Because of this recent evidence that β-defensin might play an important role in the formation and malignant progression of salivary gland tumours, because of their structural and functional similarities and their gene loci on chromosome 8, the present study focused on the α-defensins. The increase of DEFA 1/3 gene expression was in pleomorphic adenomas only slight, but in cystadenolymphomas very explicit. The increase of DEFA 4 was in cystadenolymphomas 48.2-fold, but in pleomorphic adenomas there was a 3.4-fold decrease in DEFA 4 gene expression. This inversely alteration of DEFA 4 gene expression and the abundantly clear difference in DEFA 1/3 gene expression additionally contradict the hypothesis of cystadenolymphomas being adenomas with a lymphocytic infiltration. The comparable increase of DEFA 1/3 and DEFA 4 in inflamed salivary gland tissue (146.9 and 30.3-fold respectively) and cystadenolymphomas (146.9 and 48.2-fold respectively) might suggest an inflammatory aetiology and supports the theory, that cystadenolymphomas due to their polyclonal epithelial component are not a true neoplasm [32].

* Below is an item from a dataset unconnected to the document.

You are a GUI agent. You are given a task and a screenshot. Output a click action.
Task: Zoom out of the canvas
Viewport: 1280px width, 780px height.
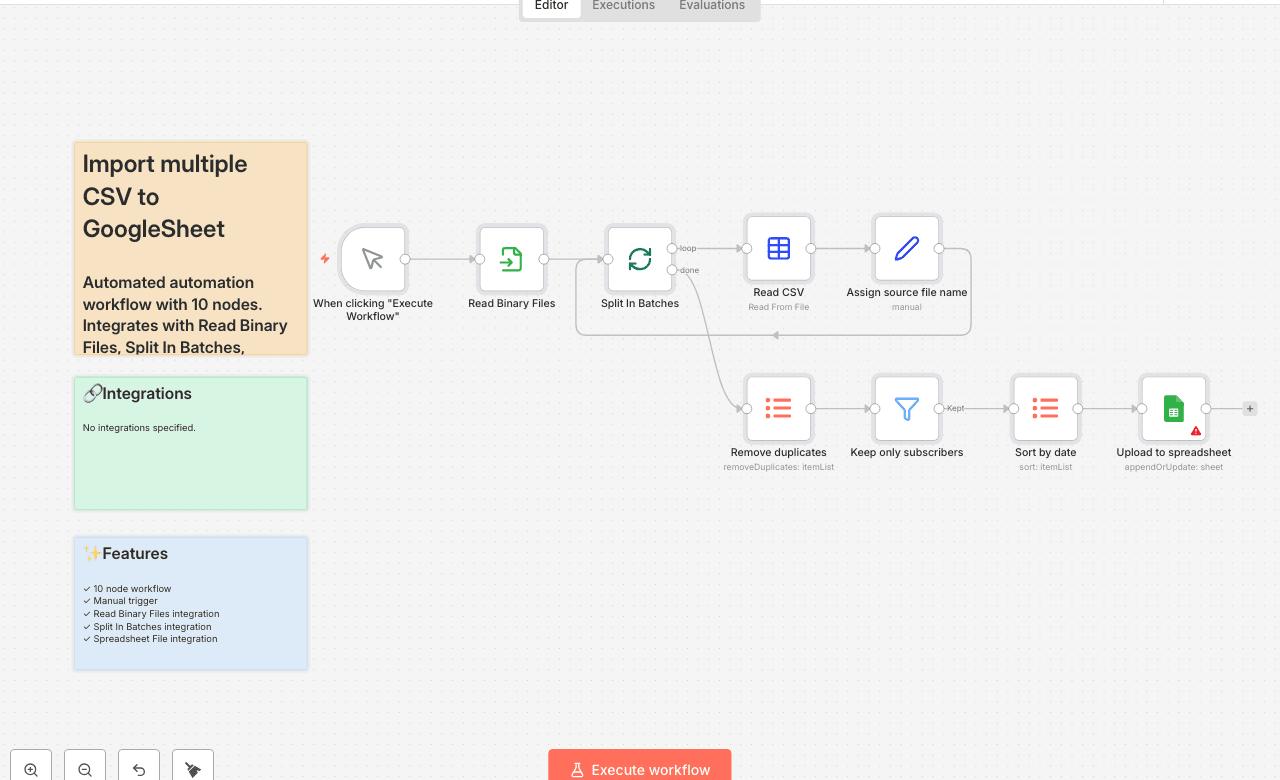pyautogui.click(x=85, y=769)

Pleomorphic adenomas, presenting as benign mixed tumours, are the most common neoplasms of the major salivary glands. Although benign, it is not uncommon for pleomorphic adenomas to recur, and a subset of them might undergo a malignant transformation [33]. In prior studies the authors demonstrated, that pleomorphic adenomas differ from other salivary gland tumour in their β-defensin gene expression and the cellular distribution of the hBD-1 gene product [46]. The down-regulation of hBD-1 gene expression is an event which could be observed in many tumour entities [1621] and which is common in head and neck cancers also [46, 1621]. Additionally an up-regulation of hBD-3 was observed in oral squamous cell carcinomas (OSCC) [19, 20]. This observation led to the hypothesis that in OSCCs hBD-1 works as a tumour-suppressor, whereas hBD-3 is a proto-oncogene – which could be verified by in vitro experiments [34]. In the present study pleomorphic adenomas clearly differ from other salivary gland tumours by their α-defensin gene expression as well: In comparison with healthy salivary gland tissue the increase of DEFA 1/3 gene expression was clearly in adenocarcinomas, adenoidcystic carcinomas and mucoepidermoid carcinomas, but only slight in pleomorphic adenomas. The gene expression of DEFA 4 was elevated in all lesions but only in pleomorphic adenomas there was as 3.4-fold decrease. This distribution of DEFA 4 gene expression is evocative of hBD-1 gene expression in pleomorphic adenomas and other head and neck cancers. It seems to be likely, that α-defensins as well as β-defensins are involved in tumour formation and progression of salivary gland tumours - but the interpretation of α-defensin gene expression in different head and neck lesions remains difficult and particularly inconsistent. For example in oral leukoplakia DEFA 4 is highly up-regulated (179.2-fold) whereas DEFA 1/3 does not differ much from healthy gingiva [21]. In irritation fibromas of the oral cavity it is vice versa: DEFA 1/3 is up-regulated (14-fold) and DEFA 4 is comparable to gingiva [22]. For this reason our group at the moment carefully investigates the influence of α-defensins in different head and neck tumours in vitro. To have this knowledge will help us to a better understanding of the molecular mechanisms which make a benign tumour malignant and could therefore enable us in the future to early diagnose and treat these tumours.

Conclusions

It seems to be likely, that α-defensins as well as β-defensins are involved in tumour formation and progression of salivary gland tumours. Nevertheless the interpretation of α-defensin gene expression in different head and neck lesions remains difficult. Results from this study allow us to hypothesize that a decreased gene expression of DEFA 1/3 and 4 might protect pleomorphic adenomas from malignant transformation into adenocarcinomas. A similar expression pattern of DEFA-1/3 and -4 in cystadenolymphomas and inflamed salivary glands underlines a potential importance of immunological reactions during the formation of Warthin’s tumour.